Reproduce the data from the line containing "Reload the current page This" through the line containing "Looking at the screenshot, I should pos(718,40).", replacing "Instruction" with "Command" and changing nothing else.

━━━ Data for this task

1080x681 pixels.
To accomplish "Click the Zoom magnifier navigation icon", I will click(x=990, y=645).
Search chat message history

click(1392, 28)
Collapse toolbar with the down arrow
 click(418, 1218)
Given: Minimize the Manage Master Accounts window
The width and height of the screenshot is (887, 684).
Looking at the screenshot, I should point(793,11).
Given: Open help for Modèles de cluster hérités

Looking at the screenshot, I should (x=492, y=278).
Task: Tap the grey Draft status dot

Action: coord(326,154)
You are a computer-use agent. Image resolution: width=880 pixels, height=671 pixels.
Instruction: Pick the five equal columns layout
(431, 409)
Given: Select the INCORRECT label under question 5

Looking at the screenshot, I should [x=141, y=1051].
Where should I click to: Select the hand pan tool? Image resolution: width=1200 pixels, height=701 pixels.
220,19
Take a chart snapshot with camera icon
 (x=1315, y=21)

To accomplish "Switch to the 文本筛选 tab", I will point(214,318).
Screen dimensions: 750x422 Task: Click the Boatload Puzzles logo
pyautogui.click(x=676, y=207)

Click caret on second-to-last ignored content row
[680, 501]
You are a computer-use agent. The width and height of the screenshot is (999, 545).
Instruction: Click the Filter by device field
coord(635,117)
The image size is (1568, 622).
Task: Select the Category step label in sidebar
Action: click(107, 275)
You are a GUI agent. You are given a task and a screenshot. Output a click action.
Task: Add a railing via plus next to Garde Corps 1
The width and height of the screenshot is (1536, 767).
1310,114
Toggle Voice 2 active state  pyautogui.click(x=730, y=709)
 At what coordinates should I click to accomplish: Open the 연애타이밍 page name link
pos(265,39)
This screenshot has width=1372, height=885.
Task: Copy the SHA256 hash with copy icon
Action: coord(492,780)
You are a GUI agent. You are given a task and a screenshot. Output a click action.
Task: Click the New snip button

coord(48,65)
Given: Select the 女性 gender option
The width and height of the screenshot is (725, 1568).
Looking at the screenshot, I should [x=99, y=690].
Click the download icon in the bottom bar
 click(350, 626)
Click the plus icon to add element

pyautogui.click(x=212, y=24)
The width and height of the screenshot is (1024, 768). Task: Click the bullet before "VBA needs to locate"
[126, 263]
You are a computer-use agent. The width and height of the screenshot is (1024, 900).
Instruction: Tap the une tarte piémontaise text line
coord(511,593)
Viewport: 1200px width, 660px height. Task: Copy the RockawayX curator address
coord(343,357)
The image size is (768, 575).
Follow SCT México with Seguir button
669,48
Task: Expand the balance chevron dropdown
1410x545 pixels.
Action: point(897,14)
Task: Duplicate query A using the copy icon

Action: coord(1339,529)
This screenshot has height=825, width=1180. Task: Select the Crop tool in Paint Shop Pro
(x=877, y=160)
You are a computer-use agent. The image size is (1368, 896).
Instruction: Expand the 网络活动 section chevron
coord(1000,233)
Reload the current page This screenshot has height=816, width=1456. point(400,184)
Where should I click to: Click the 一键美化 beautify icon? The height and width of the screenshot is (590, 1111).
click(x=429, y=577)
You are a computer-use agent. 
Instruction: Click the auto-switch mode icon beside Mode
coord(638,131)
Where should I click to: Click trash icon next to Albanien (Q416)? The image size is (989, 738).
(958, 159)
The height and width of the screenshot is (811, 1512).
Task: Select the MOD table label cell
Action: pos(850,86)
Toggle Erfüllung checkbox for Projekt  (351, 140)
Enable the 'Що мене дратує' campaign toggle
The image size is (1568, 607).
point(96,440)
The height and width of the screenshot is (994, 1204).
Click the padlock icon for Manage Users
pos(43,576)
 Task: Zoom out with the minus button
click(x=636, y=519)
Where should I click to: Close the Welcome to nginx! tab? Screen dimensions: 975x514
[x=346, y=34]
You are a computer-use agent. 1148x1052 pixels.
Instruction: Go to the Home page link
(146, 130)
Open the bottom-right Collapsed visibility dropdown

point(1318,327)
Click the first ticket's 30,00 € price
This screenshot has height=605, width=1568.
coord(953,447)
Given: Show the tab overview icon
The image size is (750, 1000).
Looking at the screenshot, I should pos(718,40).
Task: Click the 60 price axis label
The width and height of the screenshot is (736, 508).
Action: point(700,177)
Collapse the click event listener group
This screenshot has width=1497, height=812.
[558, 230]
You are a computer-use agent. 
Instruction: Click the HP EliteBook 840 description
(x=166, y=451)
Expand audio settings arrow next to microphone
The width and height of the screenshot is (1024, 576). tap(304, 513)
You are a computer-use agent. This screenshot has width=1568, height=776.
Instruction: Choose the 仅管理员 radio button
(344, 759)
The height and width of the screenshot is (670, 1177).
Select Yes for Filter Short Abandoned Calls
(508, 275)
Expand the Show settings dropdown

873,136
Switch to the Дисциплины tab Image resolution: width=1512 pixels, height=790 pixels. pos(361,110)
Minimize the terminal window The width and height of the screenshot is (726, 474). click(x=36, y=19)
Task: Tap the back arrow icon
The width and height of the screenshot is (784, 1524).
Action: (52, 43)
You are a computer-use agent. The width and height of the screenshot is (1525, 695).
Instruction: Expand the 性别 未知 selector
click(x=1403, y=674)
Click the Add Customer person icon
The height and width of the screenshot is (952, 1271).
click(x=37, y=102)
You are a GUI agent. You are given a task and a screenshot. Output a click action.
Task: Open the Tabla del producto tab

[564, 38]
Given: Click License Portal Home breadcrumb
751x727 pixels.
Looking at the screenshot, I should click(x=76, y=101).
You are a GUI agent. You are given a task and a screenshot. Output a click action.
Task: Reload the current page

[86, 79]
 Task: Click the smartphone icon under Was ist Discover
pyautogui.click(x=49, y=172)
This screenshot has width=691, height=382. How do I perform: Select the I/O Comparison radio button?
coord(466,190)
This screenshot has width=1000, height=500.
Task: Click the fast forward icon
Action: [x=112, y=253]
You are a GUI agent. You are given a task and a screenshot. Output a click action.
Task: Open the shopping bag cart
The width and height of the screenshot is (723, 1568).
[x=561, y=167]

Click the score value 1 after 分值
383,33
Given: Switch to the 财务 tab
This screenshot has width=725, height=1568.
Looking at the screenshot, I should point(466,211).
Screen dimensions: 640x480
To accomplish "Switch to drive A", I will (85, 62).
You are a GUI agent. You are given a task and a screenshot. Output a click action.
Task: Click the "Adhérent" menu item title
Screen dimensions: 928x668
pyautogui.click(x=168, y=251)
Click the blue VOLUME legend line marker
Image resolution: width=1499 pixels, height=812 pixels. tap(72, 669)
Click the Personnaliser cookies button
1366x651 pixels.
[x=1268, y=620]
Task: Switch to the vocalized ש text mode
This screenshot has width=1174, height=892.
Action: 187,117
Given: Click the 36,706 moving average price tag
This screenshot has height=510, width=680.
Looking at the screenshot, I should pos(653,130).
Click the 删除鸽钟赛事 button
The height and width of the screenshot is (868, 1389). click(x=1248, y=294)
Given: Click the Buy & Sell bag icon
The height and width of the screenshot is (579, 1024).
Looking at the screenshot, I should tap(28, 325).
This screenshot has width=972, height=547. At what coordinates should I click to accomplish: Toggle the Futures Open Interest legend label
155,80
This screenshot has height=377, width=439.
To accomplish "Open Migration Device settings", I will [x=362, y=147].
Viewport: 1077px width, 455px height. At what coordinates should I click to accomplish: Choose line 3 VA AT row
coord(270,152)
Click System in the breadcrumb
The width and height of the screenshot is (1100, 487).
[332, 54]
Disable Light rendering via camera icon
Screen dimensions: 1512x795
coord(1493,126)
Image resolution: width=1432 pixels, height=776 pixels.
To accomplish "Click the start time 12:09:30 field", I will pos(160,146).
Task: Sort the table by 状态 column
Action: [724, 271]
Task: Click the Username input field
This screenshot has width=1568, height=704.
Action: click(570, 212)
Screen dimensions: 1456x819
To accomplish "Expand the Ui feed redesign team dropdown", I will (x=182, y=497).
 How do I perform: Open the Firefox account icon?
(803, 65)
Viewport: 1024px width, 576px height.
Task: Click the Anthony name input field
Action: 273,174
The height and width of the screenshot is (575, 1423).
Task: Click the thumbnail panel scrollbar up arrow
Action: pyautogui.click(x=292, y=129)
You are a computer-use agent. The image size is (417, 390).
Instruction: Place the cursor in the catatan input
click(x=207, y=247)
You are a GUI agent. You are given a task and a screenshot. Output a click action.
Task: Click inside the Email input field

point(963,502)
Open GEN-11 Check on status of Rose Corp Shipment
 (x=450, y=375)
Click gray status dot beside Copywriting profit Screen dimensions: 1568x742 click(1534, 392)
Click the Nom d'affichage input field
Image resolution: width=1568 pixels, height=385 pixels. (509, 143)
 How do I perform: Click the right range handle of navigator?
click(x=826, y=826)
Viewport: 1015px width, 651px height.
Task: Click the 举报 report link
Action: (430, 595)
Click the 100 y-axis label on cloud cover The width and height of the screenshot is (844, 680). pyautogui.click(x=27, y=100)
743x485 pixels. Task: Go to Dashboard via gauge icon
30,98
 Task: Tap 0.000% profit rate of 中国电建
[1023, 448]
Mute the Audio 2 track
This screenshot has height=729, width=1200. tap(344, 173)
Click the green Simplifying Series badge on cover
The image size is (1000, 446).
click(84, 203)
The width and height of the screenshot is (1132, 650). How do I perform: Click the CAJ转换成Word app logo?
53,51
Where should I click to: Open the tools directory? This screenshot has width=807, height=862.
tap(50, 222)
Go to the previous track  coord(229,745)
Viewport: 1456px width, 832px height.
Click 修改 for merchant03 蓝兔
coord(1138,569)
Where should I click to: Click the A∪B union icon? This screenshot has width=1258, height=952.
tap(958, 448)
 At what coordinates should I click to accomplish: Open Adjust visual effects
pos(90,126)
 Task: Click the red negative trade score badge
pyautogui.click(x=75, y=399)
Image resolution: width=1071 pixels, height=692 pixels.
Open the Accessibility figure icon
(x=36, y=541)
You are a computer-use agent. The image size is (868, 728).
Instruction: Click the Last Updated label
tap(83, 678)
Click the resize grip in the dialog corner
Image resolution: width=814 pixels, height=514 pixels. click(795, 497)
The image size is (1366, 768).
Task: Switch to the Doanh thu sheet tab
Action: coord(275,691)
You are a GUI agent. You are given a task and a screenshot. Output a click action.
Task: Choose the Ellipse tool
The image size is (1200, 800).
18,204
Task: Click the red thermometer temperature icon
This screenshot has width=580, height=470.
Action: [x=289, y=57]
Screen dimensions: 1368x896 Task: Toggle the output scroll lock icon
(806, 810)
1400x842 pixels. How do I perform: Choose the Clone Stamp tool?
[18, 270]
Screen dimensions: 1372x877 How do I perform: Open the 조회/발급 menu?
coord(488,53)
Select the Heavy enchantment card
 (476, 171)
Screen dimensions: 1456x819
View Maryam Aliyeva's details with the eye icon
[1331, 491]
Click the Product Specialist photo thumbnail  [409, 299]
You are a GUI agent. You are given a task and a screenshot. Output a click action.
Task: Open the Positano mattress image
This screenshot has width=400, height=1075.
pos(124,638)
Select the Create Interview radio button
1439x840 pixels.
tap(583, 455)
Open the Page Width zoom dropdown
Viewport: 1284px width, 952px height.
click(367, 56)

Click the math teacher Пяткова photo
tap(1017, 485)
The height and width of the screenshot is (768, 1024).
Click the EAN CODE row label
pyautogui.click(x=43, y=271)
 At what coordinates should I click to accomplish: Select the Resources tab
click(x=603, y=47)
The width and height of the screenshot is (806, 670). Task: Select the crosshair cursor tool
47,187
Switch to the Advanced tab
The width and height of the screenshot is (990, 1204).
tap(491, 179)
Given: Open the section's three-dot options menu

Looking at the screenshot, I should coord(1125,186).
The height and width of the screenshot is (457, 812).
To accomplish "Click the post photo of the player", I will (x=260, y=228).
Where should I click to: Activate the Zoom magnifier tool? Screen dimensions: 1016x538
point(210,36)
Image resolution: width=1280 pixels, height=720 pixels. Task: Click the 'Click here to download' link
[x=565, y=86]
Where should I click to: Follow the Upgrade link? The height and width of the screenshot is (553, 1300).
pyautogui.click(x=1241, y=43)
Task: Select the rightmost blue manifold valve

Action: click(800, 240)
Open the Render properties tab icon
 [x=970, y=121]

━━━━━━

◆ Final answer:
Reload the current page This screenshot has height=816, width=1456. point(400,184)
Where should I click to: Click the 一键美化 beautify icon? The height and width of the screenshot is (590, 1111).
click(x=429, y=577)
You are a computer-use agent. 
Command: Click the auto-switch mode icon beside Mode
coord(638,131)
Where should I click to: Click trash icon next to Albanien (Q416)? The image size is (989, 738).
(958, 159)
The height and width of the screenshot is (811, 1512).
Task: Select the MOD table label cell
Action: pos(850,86)
Toggle Erfüllung checkbox for Projekt  (351, 140)
Enable the 'Що мене дратує' campaign toggle
The image size is (1568, 607).
point(96,440)
The height and width of the screenshot is (994, 1204).
Click the padlock icon for Manage Users
pos(43,576)
 Task: Zoom out with the minus button
click(x=636, y=519)
Where should I click to: Close the Welcome to nginx! tab? Screen dimensions: 975x514
[x=346, y=34]
You are a computer-use agent. 1148x1052 pixels.
Command: Go to the Home page link
(146, 130)
Open the bottom-right Collapsed visibility dropdown

point(1318,327)
Click the first ticket's 30,00 € price
This screenshot has height=605, width=1568.
coord(953,447)
Given: Show the tab overview icon
The image size is (750, 1000).
Looking at the screenshot, I should pos(718,40).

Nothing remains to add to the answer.